── Exercise material

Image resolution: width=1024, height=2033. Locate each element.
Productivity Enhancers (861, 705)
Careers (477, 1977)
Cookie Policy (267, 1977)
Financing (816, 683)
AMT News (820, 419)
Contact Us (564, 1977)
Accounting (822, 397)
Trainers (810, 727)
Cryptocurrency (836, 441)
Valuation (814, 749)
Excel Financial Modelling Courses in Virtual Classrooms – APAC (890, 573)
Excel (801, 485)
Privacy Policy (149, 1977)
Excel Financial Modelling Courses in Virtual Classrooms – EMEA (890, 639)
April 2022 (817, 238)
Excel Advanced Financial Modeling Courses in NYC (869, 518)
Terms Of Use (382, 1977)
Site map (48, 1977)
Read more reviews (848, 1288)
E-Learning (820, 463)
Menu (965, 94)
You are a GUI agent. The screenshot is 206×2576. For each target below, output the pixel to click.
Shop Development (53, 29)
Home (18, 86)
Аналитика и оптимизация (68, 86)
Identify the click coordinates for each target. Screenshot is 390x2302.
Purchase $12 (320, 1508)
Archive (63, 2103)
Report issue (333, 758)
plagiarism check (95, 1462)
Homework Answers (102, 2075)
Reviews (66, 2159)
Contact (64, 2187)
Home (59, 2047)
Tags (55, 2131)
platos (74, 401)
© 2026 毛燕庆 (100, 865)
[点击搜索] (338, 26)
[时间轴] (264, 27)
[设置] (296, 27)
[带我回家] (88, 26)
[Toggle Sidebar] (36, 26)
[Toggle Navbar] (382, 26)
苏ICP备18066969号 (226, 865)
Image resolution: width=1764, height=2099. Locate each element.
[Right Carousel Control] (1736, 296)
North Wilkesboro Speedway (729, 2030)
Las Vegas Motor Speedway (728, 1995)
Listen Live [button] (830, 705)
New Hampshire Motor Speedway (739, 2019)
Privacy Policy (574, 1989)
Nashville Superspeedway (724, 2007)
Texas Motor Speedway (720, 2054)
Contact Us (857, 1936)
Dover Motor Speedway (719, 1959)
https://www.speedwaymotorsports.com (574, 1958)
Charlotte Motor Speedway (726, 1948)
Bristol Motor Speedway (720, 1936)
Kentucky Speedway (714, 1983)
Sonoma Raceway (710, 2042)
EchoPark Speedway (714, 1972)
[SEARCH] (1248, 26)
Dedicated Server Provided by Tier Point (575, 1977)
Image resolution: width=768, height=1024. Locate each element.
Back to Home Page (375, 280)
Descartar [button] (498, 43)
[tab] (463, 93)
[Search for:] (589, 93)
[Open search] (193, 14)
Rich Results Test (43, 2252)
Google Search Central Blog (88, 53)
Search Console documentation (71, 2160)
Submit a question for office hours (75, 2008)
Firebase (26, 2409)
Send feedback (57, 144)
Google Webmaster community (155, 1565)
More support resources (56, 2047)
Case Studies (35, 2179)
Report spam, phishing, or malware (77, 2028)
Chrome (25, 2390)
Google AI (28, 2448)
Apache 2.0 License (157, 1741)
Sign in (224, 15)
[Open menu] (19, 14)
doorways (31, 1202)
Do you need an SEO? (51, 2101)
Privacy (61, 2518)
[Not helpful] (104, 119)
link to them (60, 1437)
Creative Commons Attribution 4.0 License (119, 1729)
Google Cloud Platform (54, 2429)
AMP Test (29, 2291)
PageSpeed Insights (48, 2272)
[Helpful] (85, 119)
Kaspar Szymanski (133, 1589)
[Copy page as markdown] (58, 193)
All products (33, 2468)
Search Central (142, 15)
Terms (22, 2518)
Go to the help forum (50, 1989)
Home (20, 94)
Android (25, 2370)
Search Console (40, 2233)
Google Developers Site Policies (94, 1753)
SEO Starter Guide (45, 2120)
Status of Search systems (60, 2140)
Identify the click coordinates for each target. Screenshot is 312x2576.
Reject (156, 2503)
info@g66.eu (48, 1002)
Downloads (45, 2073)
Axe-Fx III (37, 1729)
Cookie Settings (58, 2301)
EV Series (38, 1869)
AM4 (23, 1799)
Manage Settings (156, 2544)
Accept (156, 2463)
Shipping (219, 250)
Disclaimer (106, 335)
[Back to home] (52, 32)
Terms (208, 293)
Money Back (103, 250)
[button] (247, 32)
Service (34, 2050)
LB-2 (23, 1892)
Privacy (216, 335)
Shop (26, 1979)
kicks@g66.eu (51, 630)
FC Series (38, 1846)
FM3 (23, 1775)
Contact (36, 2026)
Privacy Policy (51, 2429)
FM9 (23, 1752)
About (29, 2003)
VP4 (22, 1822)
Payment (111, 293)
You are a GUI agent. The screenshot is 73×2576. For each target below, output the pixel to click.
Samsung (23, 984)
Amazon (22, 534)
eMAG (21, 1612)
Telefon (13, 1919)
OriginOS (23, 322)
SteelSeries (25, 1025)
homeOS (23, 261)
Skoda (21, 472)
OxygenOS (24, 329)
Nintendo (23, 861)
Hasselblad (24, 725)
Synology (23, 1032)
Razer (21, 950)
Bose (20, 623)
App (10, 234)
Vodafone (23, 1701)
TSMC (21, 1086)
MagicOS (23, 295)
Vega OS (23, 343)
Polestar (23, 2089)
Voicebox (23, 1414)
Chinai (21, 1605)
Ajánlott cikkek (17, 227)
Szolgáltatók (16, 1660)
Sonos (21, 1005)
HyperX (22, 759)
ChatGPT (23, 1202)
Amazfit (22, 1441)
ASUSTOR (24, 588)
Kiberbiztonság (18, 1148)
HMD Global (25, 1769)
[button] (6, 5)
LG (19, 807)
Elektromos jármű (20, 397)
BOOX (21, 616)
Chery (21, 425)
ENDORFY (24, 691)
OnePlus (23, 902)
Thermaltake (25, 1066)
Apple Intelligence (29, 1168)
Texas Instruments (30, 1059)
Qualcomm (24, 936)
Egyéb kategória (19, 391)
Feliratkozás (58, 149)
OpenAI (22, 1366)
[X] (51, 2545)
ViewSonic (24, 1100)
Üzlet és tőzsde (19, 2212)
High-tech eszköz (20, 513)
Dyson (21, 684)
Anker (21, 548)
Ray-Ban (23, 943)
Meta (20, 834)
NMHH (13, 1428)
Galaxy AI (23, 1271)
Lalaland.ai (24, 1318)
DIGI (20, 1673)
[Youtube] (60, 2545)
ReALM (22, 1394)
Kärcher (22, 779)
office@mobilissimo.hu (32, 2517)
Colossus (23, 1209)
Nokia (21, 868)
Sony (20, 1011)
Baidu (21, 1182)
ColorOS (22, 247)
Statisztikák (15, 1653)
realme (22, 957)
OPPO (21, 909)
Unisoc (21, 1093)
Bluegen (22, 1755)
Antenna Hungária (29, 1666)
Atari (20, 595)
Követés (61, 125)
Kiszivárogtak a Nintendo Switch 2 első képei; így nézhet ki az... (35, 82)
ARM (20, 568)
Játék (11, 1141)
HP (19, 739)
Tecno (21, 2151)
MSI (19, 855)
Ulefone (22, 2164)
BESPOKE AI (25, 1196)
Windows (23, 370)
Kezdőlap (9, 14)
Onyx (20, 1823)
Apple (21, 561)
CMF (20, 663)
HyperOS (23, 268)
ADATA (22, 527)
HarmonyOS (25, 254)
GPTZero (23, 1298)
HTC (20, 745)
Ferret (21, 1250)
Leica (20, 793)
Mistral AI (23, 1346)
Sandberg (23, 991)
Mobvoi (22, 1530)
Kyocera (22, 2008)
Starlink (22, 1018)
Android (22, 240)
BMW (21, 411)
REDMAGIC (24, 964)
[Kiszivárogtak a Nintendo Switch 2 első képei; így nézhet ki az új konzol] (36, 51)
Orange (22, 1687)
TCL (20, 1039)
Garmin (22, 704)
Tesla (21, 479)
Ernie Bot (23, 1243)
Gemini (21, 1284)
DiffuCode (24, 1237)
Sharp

────

→ **Problem details**
Repeat the records exactly, leaving out none of them.

→ **Written solution**
Image resolution: width=1024, height=2033. Locate each element.
Productivity Enhancers (861, 705)
Careers (477, 1977)
Cookie Policy (267, 1977)
Financing (816, 683)
AMT News (820, 419)
Contact Us (564, 1977)
Accounting (822, 397)
Trainers (810, 727)
Cryptocurrency (836, 441)
Valuation (814, 749)
Excel Financial Modelling Courses in Virtual Classrooms – APAC (890, 573)
Excel (801, 485)
Privacy Policy (149, 1977)
Excel Financial Modelling Courses in Virtual Classrooms – EMEA (890, 639)
April 2022 (817, 238)
Excel Advanced Financial Modeling Courses in NYC (869, 518)
Terms Of Use (382, 1977)
Site map (48, 1977)
Read more reviews (848, 1288)
E-Learning (820, 463)
Menu (965, 94)
You are a GUI agent. The screenshot is 206×2576. For each target below, output the pixel to click.
Shop Development (53, 29)
Home (18, 86)
Аналитика и оптимизация (68, 86)
Identify the click coordinates for each target. Screenshot is 390x2302.
Purchase $12 (320, 1508)
Archive (63, 2103)
Report issue (333, 758)
plagiarism check (95, 1462)
Homework Answers (102, 2075)
Reviews (66, 2159)
Contact (64, 2187)
Home (59, 2047)
Tags (55, 2131)
platos (74, 401)
© 2026 毛燕庆 (100, 865)
[点击搜索] (338, 26)
[时间轴] (264, 27)
[设置] (296, 27)
[带我回家] (88, 26)
[Toggle Sidebar] (36, 26)
[Toggle Navbar] (382, 26)
苏ICP备18066969号 (226, 865)
Image resolution: width=1764, height=2099. Locate each element.
[Right Carousel Control] (1736, 296)
North Wilkesboro Speedway (729, 2030)
Las Vegas Motor Speedway (728, 1995)
Listen Live [button] (830, 705)
New Hampshire Motor Speedway (739, 2019)
Privacy Policy (574, 1989)
Nashville Superspeedway (724, 2007)
Texas Motor Speedway (720, 2054)
Contact Us (857, 1936)
Dover Motor Speedway (719, 1959)
https://www.speedwaymotorsports.com (574, 1958)
Charlotte Motor Speedway (726, 1948)
Bristol Motor Speedway (720, 1936)
Kentucky Speedway (714, 1983)
Sonoma Raceway (710, 2042)
EchoPark Speedway (714, 1972)
[SEARCH] (1248, 26)
Dedicated Server Provided by Tier Point (575, 1977)
Image resolution: width=768, height=1024. Locate each element.
Back to Home Page (375, 280)
Descartar [button] (498, 43)
[tab] (463, 93)
[Search for:] (589, 93)
[Open search] (193, 14)
Rich Results Test (43, 2252)
Google Search Central Blog (88, 53)
Search Console documentation (71, 2160)
Submit a question for office hours (75, 2008)
Firebase (26, 2409)
Send feedback (57, 144)
Google Webmaster community (155, 1565)
More support resources (56, 2047)
Case Studies (35, 2179)
Report spam, phishing, or malware (77, 2028)
Chrome (25, 2390)
Google AI (28, 2448)
Apache 2.0 License (157, 1741)
Sign in (224, 15)
[Open menu] (19, 14)
doorways (31, 1202)
Do you need an SEO? (51, 2101)
Privacy (61, 2518)
[Not helpful] (104, 119)
link to them (60, 1437)
Creative Commons Attribution 4.0 License (119, 1729)
Google Cloud Platform (54, 2429)
AMP Test (29, 2291)
PageSpeed Insights (48, 2272)
[Helpful] (85, 119)
Kaspar Szymanski (133, 1589)
[Copy page as markdown] (58, 193)
All products (33, 2468)
Search Central (142, 15)
Terms (22, 2518)
Go to the help forum (50, 1989)
Home (20, 94)
Android (25, 2370)
Search Console (40, 2233)
Google Developers Site Policies (94, 1753)
SEO Starter Guide (45, 2120)
Status of Search systems (60, 2140)
Identify the click coordinates for each target. Screenshot is 312x2576.
Reject (156, 2503)
info@g66.eu (48, 1002)
Downloads (45, 2073)
Axe-Fx III (37, 1729)
Cookie Settings (58, 2301)
EV Series (38, 1869)
AM4 (23, 1799)
Manage Settings (156, 2544)
Accept (156, 2463)
Shipping (219, 250)
Disclaimer (106, 335)
[Back to home] (52, 32)
Terms (208, 293)
Money Back (103, 250)
[button] (247, 32)
Service (34, 2050)
LB-2 (23, 1892)
Privacy (216, 335)
Shop (26, 1979)
kicks@g66.eu (51, 630)
FC Series (38, 1846)
FM3 (23, 1775)
Contact (36, 2026)
Privacy Policy (51, 2429)
FM9 (23, 1752)
About (29, 2003)
VP4 (22, 1822)
Payment (111, 293)
You are a GUI agent. The screenshot is 73×2576. For each target below, output the pixel to click.
Samsung (23, 984)
Amazon (22, 534)
eMAG (21, 1612)
Telefon (13, 1919)
OriginOS (23, 322)
SteelSeries (25, 1025)
homeOS (23, 261)
Skoda (21, 472)
OxygenOS (24, 329)
Nintendo (23, 861)
Hasselblad (24, 725)
Synology (23, 1032)
Razer (21, 950)
Bose (20, 623)
App (10, 234)
Vodafone (23, 1701)
TSMC (21, 1086)
MagicOS (23, 295)
Vega OS (23, 343)
Polestar (23, 2089)
Voicebox (23, 1414)
Chinai (21, 1605)
Ajánlott cikkek (17, 227)
Szolgáltatók (16, 1660)
Sonos (21, 1005)
HyperX (22, 759)
ChatGPT (23, 1202)
Amazfit (22, 1441)
ASUSTOR (24, 588)
Kiberbiztonság (18, 1148)
HMD Global (25, 1769)
[button] (6, 5)
LG (19, 807)
Elektromos jármű (20, 397)
BOOX (21, 616)
Chery (21, 425)
ENDORFY (24, 691)
OnePlus (23, 902)
Thermaltake (25, 1066)
Apple Intelligence (29, 1168)
Texas Instruments (30, 1059)
Qualcomm (24, 936)
Egyéb kategória (19, 391)
Feliratkozás (58, 149)
OpenAI (22, 1366)
[X] (51, 2545)
ViewSonic (24, 1100)
Üzlet és tőzsde (19, 2212)
High-tech eszköz (20, 513)
Dyson (21, 684)
Anker (21, 548)
Ray-Ban (23, 943)
Meta (20, 834)
NMHH (13, 1428)
Galaxy AI (23, 1271)
Lalaland.ai (24, 1318)
DIGI (20, 1673)
[Youtube] (60, 2545)
ReALM (22, 1394)
Kärcher (22, 779)
office@mobilissimo.hu (32, 2517)
Colossus (23, 1209)
Nokia (21, 868)
Sony (20, 1011)
Baidu (21, 1182)
ColorOS (22, 247)
Statisztikák (15, 1653)
realme (22, 957)
OPPO (21, 909)
Unisoc (21, 1093)
Bluegen (22, 1755)
Antenna Hungária (29, 1666)
Atari (20, 595)
Követés (61, 125)
Kiszivárogtak a Nintendo Switch 2 első képei; így nézhet ki az... (35, 82)
ARM (20, 568)
Játék (11, 1141)
HP (19, 739)
Tecno (21, 2151)
MSI (19, 855)
Ulefone (22, 2164)
BESPOKE AI (25, 1196)
Windows (23, 370)
Kezdőlap (9, 14)
Onyx (20, 1823)
Apple (21, 561)
CMF (20, 663)
HyperOS (23, 268)
ADATA (22, 527)
HarmonyOS (25, 254)
GPTZero (23, 1298)
HTC (20, 745)
Ferret (21, 1250)
Leica (20, 793)
Mistral AI (23, 1346)
Sandberg (23, 991)
Mobvoi (22, 1530)
Kyocera (22, 2008)
Starlink (22, 1018)
Android (22, 240)
BMW (21, 411)
REDMAGIC (24, 964)
[Kiszivárogtak a Nintendo Switch 2 első képei; így nézhet ki az új konzol] (36, 51)
Orange (22, 1687)
TCL (20, 1039)
Garmin (22, 704)
Tesla (21, 479)
Ernie Bot (23, 1243)
Gemini (21, 1284)
DiffuCode (24, 1237)
Sharp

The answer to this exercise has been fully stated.